Gorman, Kathleen, S
Malnutrition; Intervention; Prevention; Ready to Use Therapeutic Foods; Global Public Health
Few, if any, tribulations in the field of public health have managed to transcend the epidemiological transition from acute to chronic disease as malnutrition has. Officially, malnutrition is a category of diseases that includes micronutrient deficiency, under-nutrition (calories/protein), as well as excessive nutrition. The World Food Program estimates that 842 million people worldwide do not have access to enough food, approximately 146 million of which are children. The most serious types of hunger are known as Severe Acute Malnutrition (SAM) and Moderate Acute Malnutrition (MAM), with 20 million and 35 million respective cases each year occurring in children less than 5 years of age. While MAM is serious in its own right, when left untreated a child can develop SAM, and suffer from severe wasting of their fat and muscle tissues. Despite current global food production being sufficient for almost twice the world’s population of 7 billion, approximately 15% of all people are under-nourished, the majority of which live in developing nations.
If no intervention occurs, the complications associated with malnutrition may disrupt the body’s fundamental processes, leading to potentially irreversible physical and mental deficits. Both SAM and MAM have also been associated with an increased susceptibility to external pathogens such as Malaria or Tuberculosis; Malaria alone claims the lives of 3000-4000 children every day. Furthermore, the consequences of these complications tend to exacerbate the circumstances that create the initial risk of malnourishment, e.g. disease and developmental deficiencies. In other words, the effects of malnutrition can result in an individual being unable to either work or go to school, leaving them less capable of earning enough money to afford food or education, thus perpetuating the vicious cycle of poverty.

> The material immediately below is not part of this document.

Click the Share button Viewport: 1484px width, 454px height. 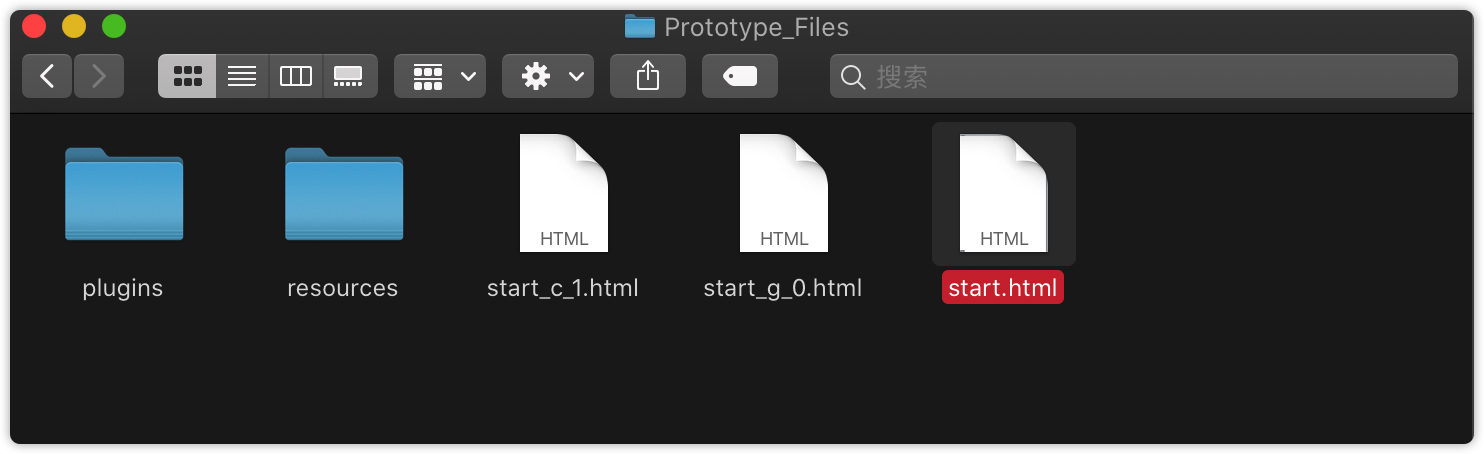coord(648,76)
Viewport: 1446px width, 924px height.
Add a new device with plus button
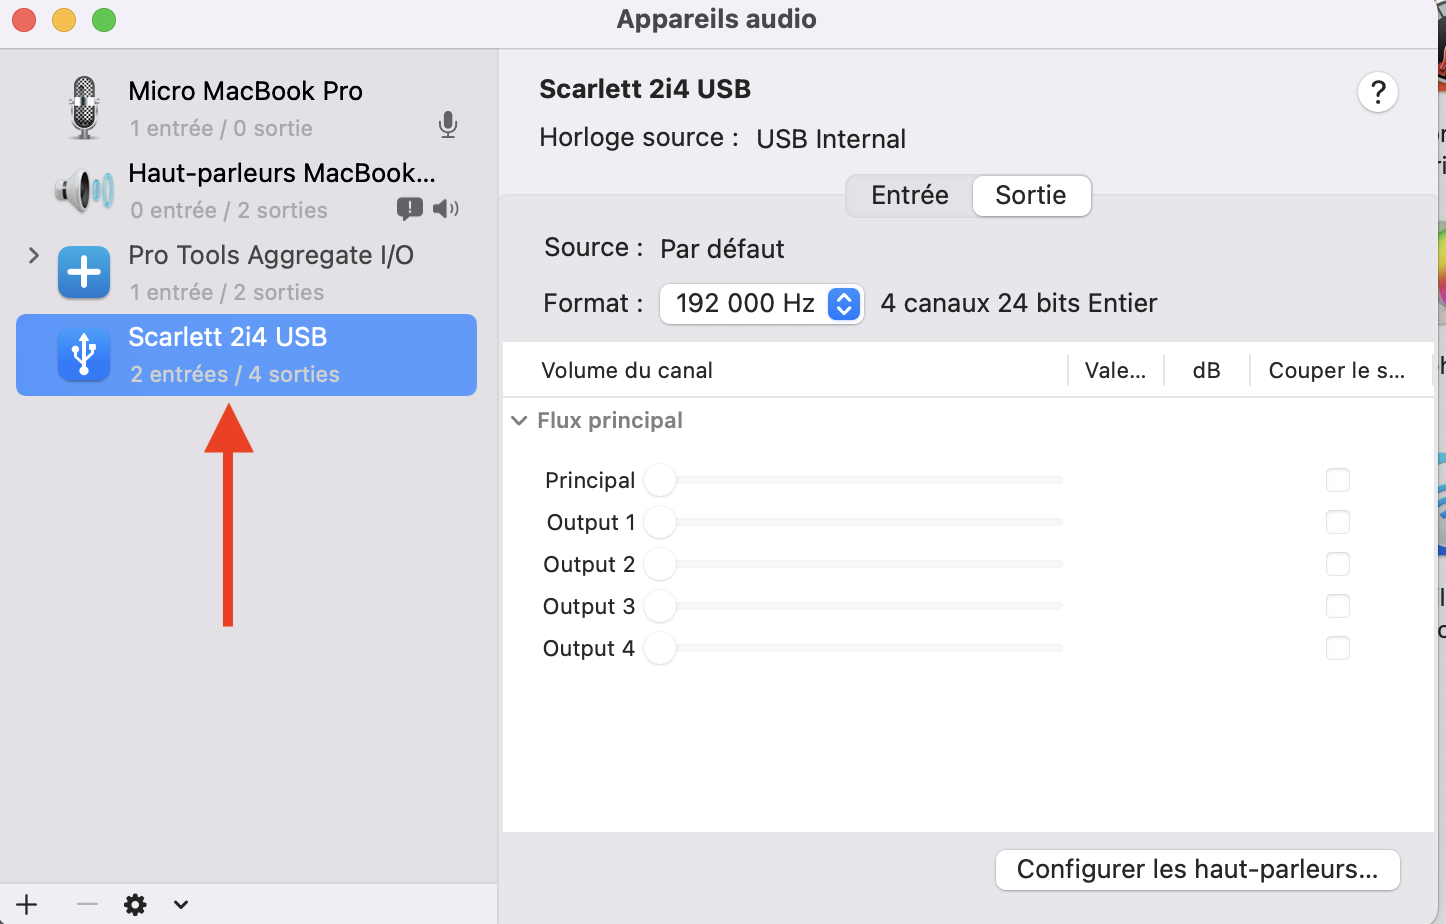click(27, 905)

Using a local non-profit organization named Edesia as both a model and a resource, I examined the current policies and procedures in place to alleviate the burden of malnutrition in developing nations. Edesia is part of a network of small organizations known as Plumpyfield, which specializes in the production of a line of ready to use therapeutic foods (RUTFs). Edesia and their counterparts design RUTFs to treat SAM and MAM, as well as supplement local diets in an effort to minimize the effects of malnutrition. International aid organizations such as UNICEF purchase these RUTFs from Edesia and distribute them based on need, which is typically determined by natural disasters or famine due to seasonal crop shortages. Plumpyfield’s mission statement cites prevention by means of reducing the number of people affected as the ultimate goal of their interventions. While their products have been shown to effectively treat the symptoms of malnutrition, the data has not indicated a significant decrease in incidence as an outcome of using RUTFs. As a result, I began to examine the challenges faced by international aid organizations working to reduce global hunger by exploring the following questions: What constitutes an appropriate treatment or intervention? In what ways do these types of programs support or hinder prevention as previously defined? What types of interventions are similar organizations implementing in comparison with the work of Edesia and the rest of Plumpyfield?